# new to site



## steve IN (Jan 13, 2010)

Hi there. my name is Steve Holifield. I make hay in Mill Creek, IN. Thats about 60 miles east of Chicago. I make about 250 acres of alfalfa and alfalfa mix. Also about 100 acres of Orchard/timothy grass. I also try to bale 200-300 acres of straw if I can find it. I run mainly CaseIH and New Holland equipment.The biggest problem around here is finding help. So far I have lucked out but it gets harder every year.


----------



## kfarm_EC_IL (Aug 5, 2008)

Welcome Steve, I hear you on help.

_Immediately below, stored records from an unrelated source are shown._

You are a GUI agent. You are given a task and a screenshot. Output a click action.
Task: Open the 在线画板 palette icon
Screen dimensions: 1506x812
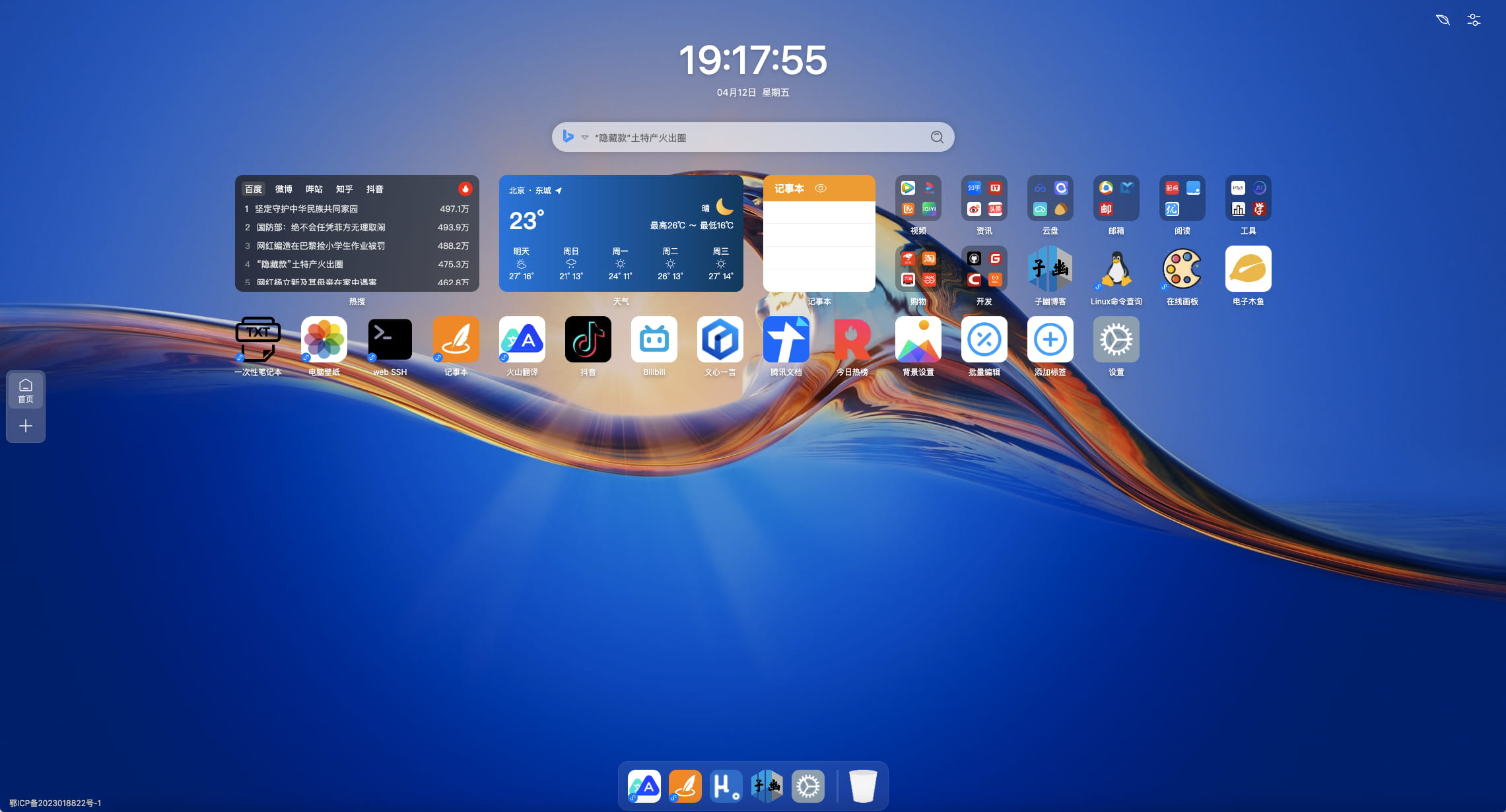(x=1182, y=269)
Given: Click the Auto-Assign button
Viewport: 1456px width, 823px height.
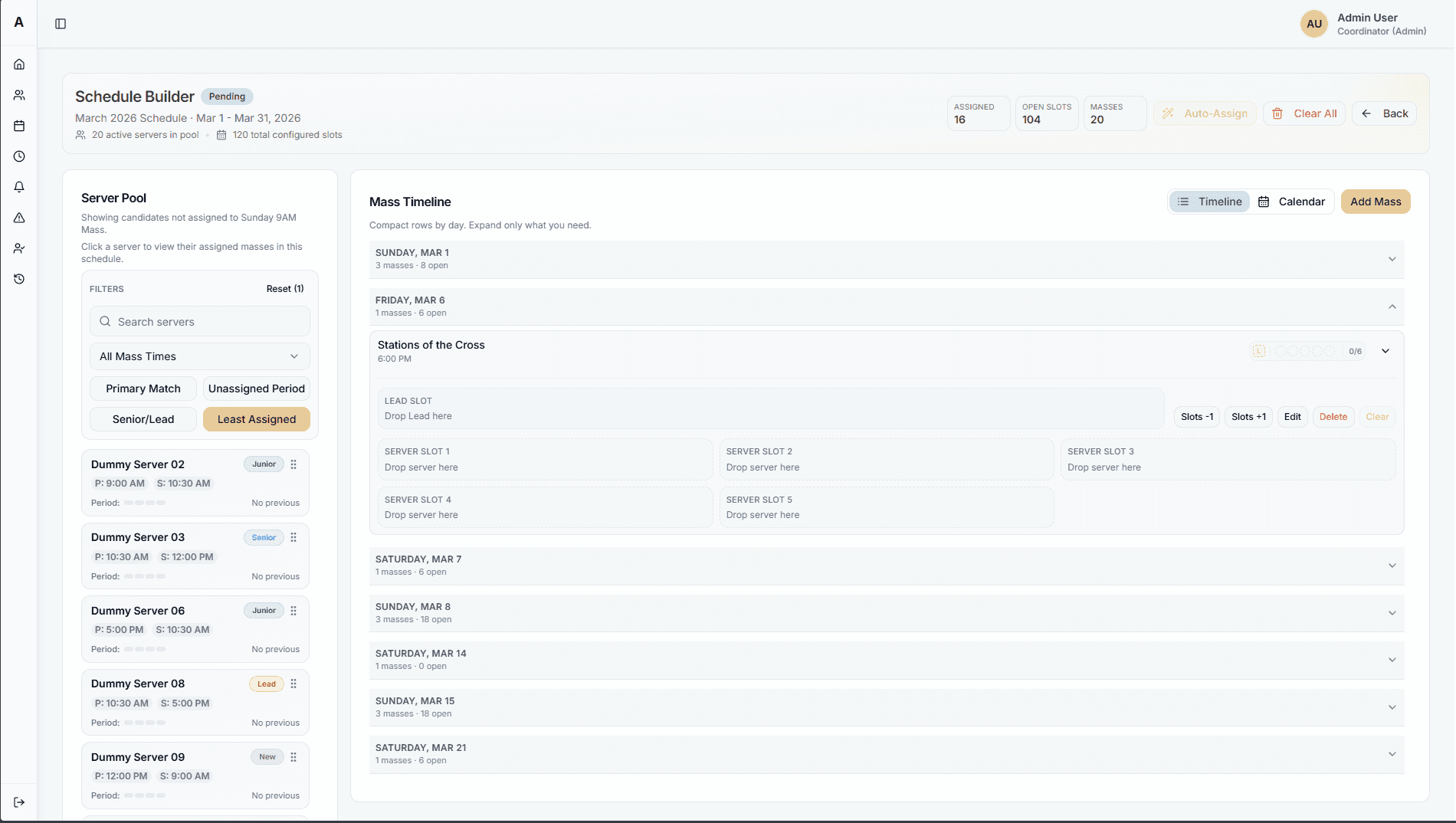Looking at the screenshot, I should 1205,113.
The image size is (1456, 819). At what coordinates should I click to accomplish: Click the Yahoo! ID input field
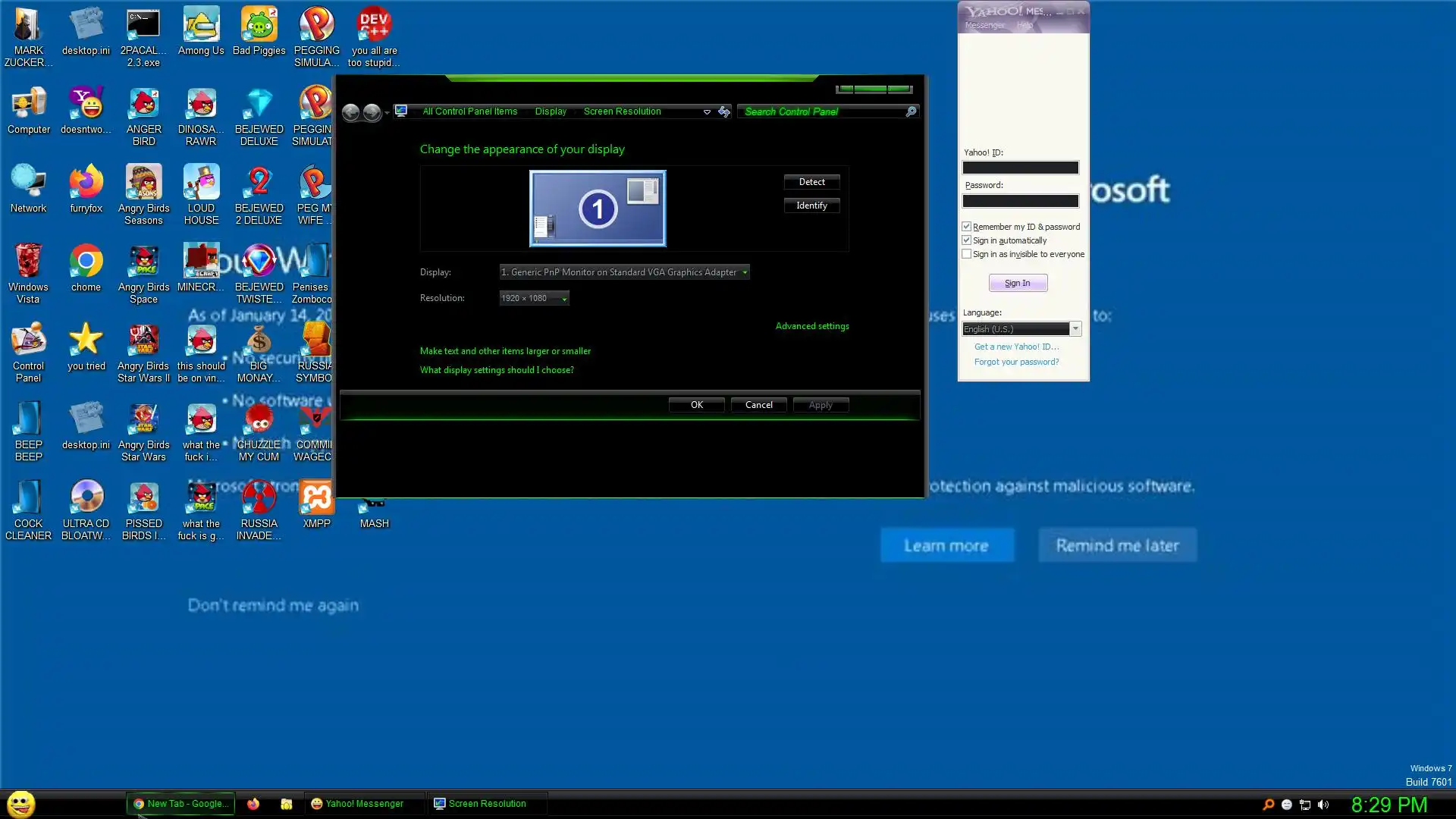pos(1020,168)
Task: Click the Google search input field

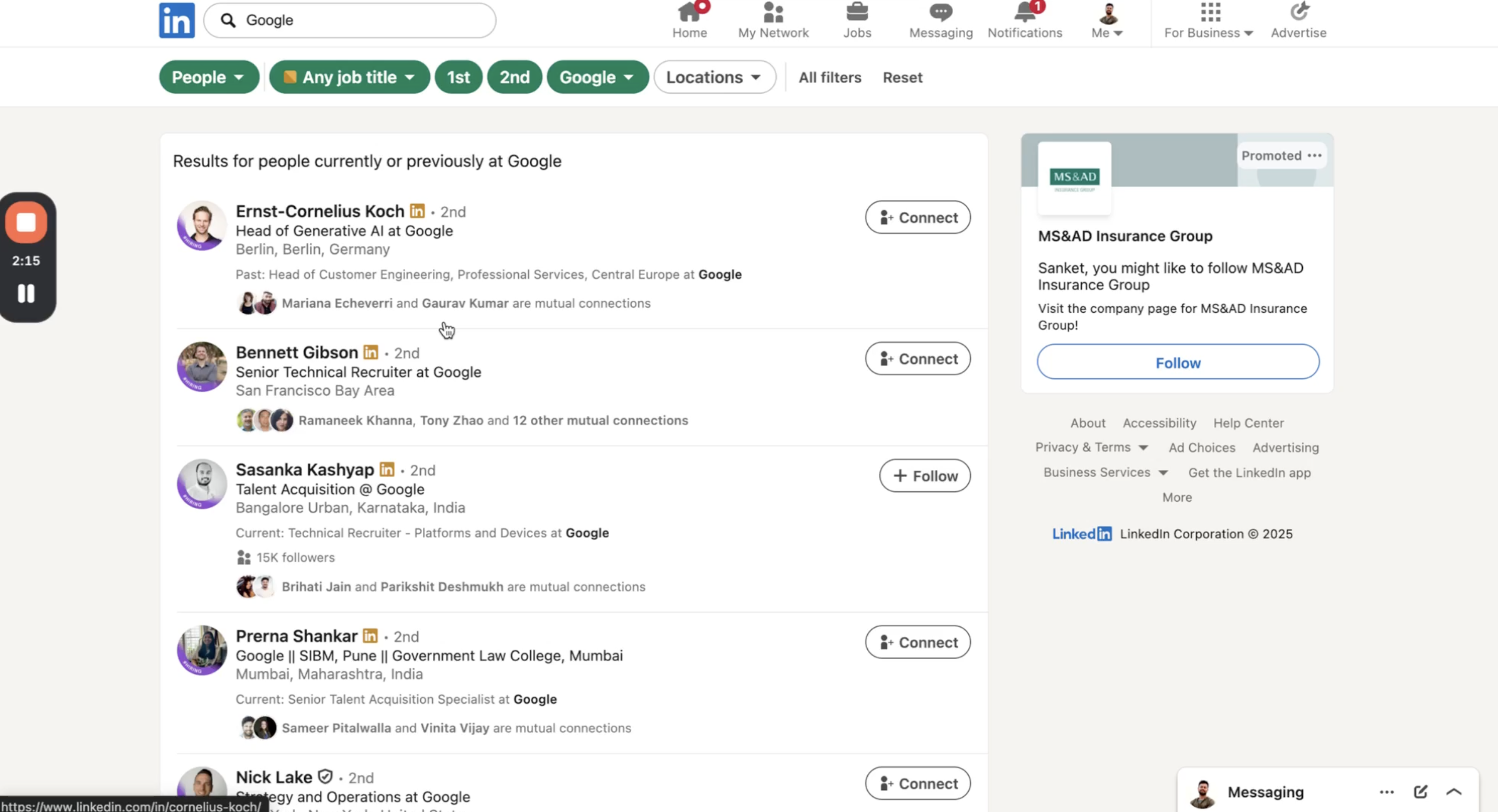Action: 361,20
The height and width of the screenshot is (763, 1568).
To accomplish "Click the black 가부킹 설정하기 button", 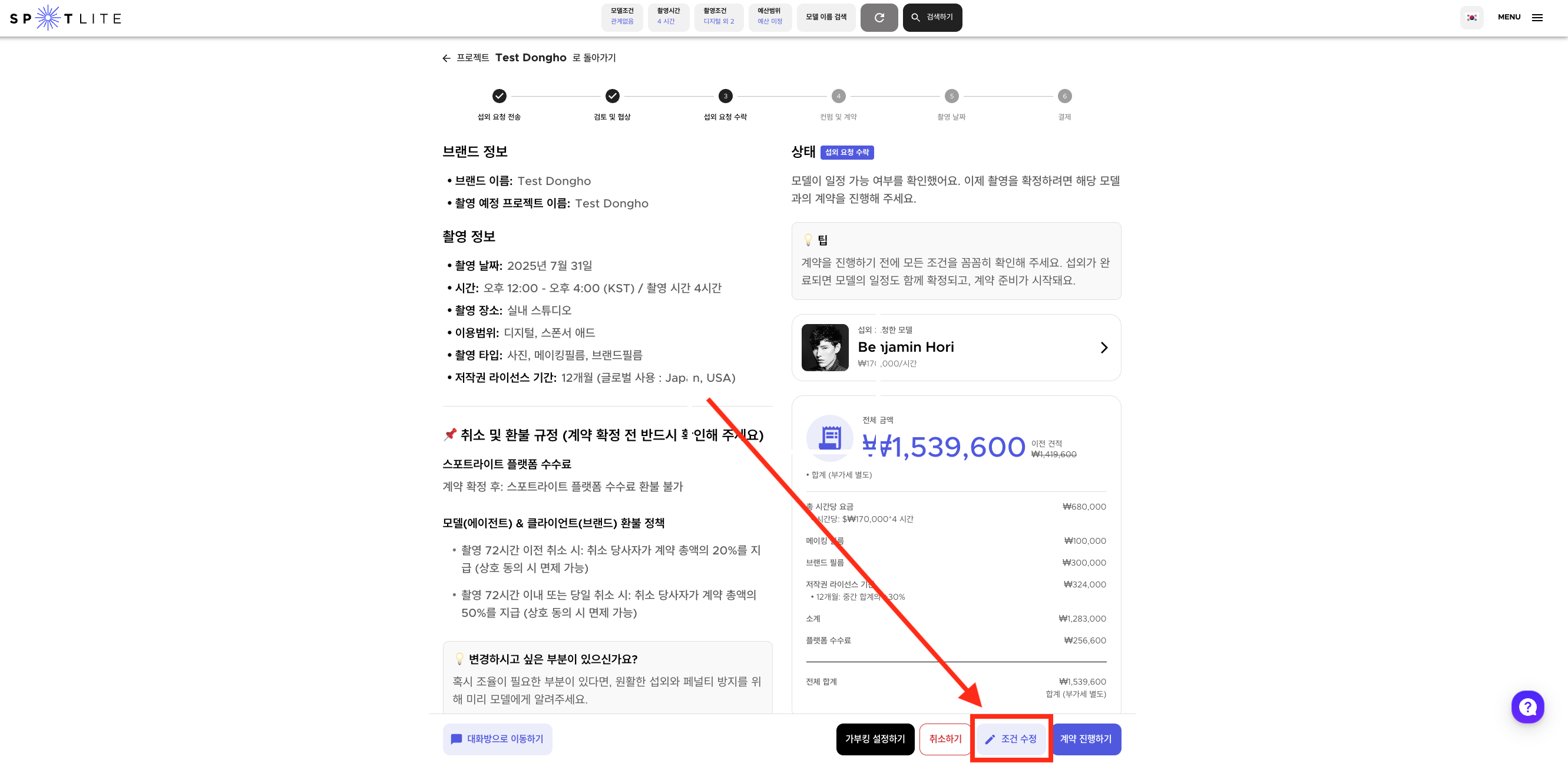I will coord(875,739).
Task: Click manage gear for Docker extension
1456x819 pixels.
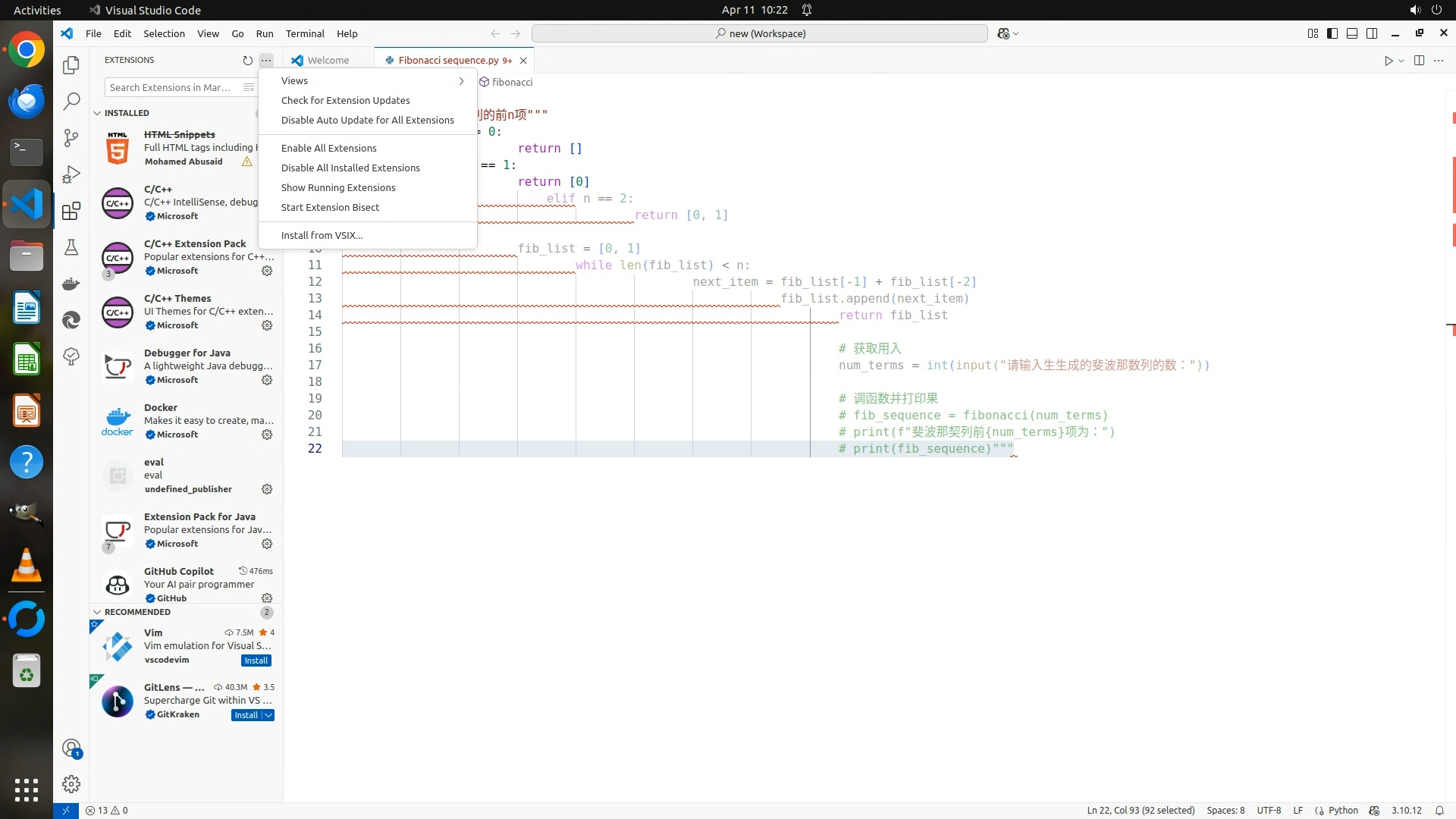Action: tap(267, 435)
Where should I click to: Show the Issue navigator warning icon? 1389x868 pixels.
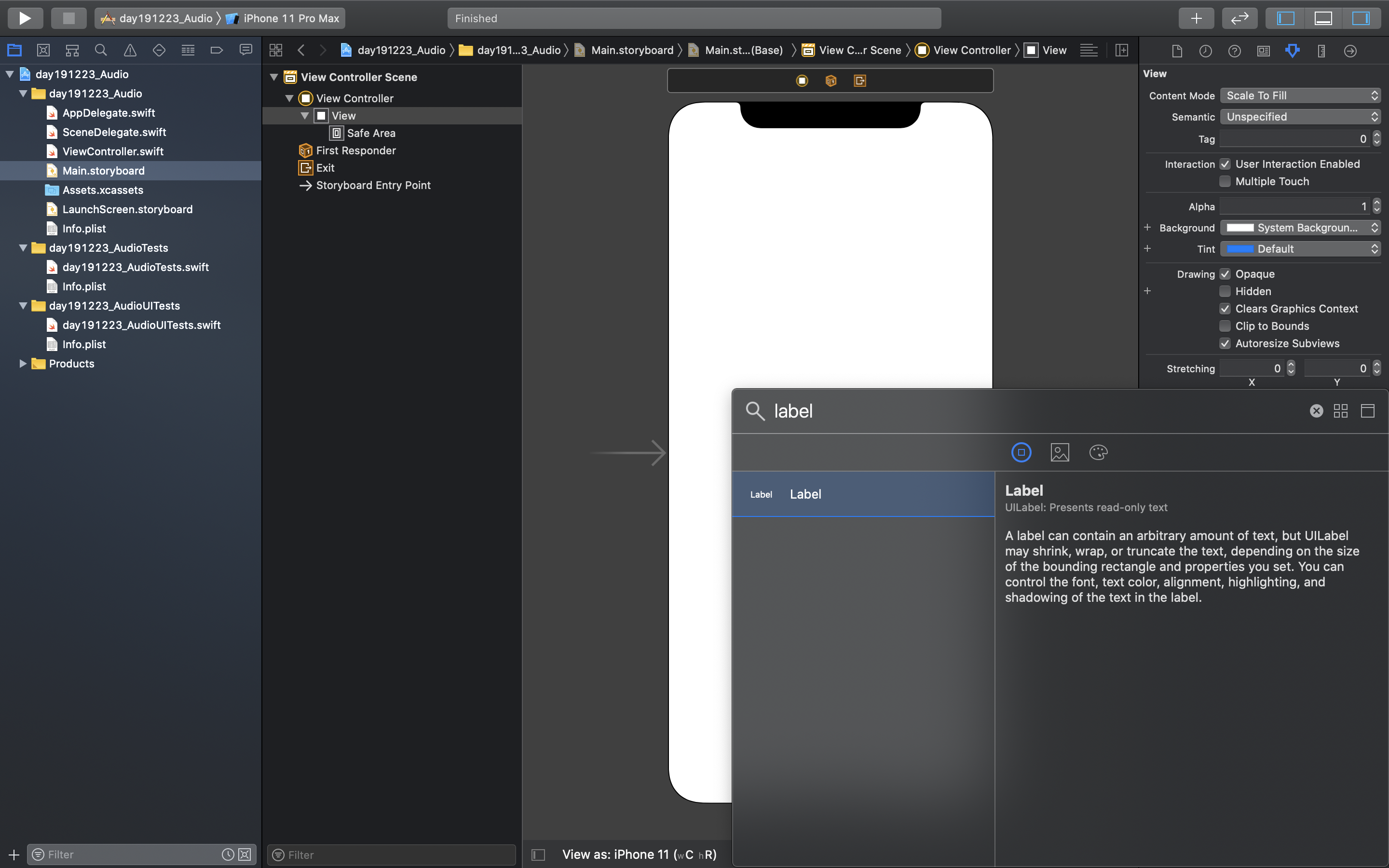click(x=130, y=51)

And it gets harder ever year.

Mark K


----------



## swmnhay (Jun 13, 2008)

Welcome aboard Steve.Hear you on the help also.


----------



## Cannon (Aug 18, 2009)

Hello Steve welcome to Hay Talk. just join in and speak your mind here. BTW I have 7-10 employees, I truly understand labor problems.


----------



## Lazy J (Jul 18, 2008)

Welcome Steve. It is nice to see another Indiana hay farmer here. We are located NE of Fort Wayne.

Enjoy the banter here.

Jim


----------



## BCFENCE (Jul 26, 2008)

Welcome steve, Nice to have another neighbor, LOL , Take care and welcome aboard.
THOMAS


----------



## steve IN (Jan 13, 2010)

Thanks everyone. Just got back from hay sale. WOW, what a disappointment. Hay that was 150 ton last year now 60. Cant blame the dairy guys they had a tough year. The wannabes that jump in and out are really becoming a pain again. They have no overhead. Oh well they usually dont last more than a year or two.


----------